Another term for exercises using an external force to stimulate muscle contraction, leading to increases in muscle size, strength, endurance and tone. Resistance training is generally conducted through the use of equipment like dumbbells or resistance bands, which can be easily purchased from your local sporting goods store. These exercises are great at increasing bone mineral density, which is essential in preventing the decline in bone mass and ageing-associated diseases such as osteopenia (lower bone density) and osteoporosis (brittle bones). Other benefits include reduced risk of falls (via improved balance and flexibility) and preventing further muscle mass loss.

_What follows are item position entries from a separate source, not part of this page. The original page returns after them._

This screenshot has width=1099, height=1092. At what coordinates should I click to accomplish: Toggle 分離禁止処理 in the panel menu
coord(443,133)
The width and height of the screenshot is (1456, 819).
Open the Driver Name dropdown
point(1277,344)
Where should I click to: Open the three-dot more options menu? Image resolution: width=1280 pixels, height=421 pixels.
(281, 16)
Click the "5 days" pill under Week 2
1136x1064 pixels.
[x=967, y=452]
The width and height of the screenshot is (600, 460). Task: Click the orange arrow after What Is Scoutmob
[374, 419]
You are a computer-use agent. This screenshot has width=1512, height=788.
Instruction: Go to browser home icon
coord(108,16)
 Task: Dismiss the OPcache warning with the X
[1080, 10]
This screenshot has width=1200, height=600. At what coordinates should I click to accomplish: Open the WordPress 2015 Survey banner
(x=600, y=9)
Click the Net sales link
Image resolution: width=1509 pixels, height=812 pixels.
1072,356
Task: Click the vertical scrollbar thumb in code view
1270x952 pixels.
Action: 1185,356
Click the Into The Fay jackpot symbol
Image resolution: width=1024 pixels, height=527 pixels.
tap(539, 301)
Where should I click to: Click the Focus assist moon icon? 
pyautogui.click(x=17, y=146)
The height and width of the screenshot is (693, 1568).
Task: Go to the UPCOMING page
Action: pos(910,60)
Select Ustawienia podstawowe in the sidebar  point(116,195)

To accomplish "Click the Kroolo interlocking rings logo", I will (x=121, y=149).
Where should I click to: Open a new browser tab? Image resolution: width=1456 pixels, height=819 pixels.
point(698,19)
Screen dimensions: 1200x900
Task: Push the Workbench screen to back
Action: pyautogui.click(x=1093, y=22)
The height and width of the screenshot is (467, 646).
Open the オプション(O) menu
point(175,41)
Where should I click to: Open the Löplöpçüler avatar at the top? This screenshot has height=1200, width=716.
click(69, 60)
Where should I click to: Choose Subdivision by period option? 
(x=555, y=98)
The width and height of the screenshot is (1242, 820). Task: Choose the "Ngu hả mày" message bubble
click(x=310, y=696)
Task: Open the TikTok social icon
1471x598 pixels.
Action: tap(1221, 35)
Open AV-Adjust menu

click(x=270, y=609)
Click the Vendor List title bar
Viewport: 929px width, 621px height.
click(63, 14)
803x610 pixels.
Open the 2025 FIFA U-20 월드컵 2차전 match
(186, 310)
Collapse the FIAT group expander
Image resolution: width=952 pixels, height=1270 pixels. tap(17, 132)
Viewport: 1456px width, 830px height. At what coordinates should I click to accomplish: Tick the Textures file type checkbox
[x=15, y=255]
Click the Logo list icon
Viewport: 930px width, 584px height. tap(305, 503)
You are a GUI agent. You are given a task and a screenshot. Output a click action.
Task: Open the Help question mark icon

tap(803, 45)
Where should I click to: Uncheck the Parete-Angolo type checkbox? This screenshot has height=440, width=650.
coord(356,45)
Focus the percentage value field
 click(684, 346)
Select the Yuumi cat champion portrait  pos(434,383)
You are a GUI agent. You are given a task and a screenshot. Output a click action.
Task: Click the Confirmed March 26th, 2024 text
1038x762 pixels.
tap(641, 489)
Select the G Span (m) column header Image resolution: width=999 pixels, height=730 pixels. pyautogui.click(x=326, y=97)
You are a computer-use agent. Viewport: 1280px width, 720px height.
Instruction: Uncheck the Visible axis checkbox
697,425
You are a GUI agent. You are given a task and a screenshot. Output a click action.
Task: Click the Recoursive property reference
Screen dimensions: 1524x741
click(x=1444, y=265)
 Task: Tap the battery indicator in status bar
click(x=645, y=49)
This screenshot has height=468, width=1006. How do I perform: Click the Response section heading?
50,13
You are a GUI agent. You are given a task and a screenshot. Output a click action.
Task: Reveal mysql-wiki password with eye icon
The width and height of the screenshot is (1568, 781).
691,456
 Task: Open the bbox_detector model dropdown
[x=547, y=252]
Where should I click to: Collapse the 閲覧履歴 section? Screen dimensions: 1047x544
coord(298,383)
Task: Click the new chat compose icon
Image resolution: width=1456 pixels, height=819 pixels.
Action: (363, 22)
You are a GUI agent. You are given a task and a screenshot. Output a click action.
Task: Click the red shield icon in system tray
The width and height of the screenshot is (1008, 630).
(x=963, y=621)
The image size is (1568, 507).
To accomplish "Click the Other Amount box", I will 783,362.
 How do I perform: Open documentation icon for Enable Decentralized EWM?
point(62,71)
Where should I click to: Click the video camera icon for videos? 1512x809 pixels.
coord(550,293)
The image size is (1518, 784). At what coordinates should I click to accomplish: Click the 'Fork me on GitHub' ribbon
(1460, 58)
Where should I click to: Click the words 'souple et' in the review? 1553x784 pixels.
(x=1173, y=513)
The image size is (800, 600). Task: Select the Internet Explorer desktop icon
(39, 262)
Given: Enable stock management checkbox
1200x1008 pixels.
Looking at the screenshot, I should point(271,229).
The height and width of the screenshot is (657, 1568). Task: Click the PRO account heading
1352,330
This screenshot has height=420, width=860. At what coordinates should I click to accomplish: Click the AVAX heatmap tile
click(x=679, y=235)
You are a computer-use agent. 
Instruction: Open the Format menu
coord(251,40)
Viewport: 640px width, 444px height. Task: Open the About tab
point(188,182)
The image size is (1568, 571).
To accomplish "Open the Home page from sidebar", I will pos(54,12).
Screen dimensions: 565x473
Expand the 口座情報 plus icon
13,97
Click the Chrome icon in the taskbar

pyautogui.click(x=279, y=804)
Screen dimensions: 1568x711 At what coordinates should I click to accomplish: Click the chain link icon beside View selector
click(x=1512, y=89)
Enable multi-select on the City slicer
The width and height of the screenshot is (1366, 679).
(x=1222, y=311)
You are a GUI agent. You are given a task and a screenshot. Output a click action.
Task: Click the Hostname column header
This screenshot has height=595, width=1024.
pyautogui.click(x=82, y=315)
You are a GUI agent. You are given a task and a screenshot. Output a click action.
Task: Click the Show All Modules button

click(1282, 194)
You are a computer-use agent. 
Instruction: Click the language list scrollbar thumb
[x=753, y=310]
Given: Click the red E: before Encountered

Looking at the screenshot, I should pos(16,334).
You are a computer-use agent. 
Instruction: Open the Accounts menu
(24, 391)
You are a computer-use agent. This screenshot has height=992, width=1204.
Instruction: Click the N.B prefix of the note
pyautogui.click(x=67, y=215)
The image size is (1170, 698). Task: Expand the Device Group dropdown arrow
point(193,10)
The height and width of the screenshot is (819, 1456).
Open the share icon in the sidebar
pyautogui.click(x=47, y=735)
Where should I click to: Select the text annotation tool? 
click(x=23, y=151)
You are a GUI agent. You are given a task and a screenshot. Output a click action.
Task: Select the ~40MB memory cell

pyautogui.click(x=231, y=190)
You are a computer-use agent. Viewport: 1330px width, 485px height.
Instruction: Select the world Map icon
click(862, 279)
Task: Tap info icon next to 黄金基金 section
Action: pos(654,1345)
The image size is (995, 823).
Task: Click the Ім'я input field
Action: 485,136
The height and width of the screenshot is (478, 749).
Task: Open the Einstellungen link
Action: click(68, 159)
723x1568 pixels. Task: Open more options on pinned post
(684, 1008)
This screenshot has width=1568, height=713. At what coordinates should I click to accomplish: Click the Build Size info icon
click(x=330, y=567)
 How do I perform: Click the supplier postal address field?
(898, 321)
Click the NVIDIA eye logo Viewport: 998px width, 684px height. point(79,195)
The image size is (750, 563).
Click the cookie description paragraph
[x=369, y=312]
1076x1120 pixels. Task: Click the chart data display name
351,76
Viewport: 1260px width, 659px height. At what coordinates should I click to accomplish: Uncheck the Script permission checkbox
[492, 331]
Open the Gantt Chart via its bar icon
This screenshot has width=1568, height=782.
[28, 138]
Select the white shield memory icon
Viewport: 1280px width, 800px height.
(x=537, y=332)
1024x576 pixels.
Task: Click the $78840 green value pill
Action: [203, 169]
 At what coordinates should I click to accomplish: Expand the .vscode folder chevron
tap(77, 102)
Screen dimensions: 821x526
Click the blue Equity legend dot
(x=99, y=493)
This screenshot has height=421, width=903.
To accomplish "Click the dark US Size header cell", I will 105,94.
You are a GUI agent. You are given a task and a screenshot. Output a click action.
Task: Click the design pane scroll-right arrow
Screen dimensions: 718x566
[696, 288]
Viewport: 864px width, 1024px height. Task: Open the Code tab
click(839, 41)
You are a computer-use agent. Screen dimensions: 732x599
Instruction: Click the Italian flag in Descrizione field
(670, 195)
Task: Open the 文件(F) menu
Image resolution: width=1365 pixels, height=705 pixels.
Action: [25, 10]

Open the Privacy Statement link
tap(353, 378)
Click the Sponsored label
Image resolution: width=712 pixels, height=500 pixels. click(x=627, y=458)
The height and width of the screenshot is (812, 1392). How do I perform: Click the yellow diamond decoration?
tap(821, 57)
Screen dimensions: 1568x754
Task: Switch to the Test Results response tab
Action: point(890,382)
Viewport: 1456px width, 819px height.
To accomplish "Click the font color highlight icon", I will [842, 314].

Isometric exercises help strengthen and tone muscles without joint or muscle movement and can be performed with or without added resistance. Some ideal exercises include planks, wall sits, glut bridges or warrior poses. One of the great things about isometric training is that it takes minimal time and requires no equipment at all!
Many people turn to yoga or pilates as a way to exercise gently, reduce tension and improve joint flexibility and balance. It can also help to improve muscle strength as some poses are held for a longer amount of time (similar to isometric training). The Navasana, Uttplutih, Bakasana poses are perfect for maximising strength and flexibility.
World Osteoporosis Day is Friday 20 October.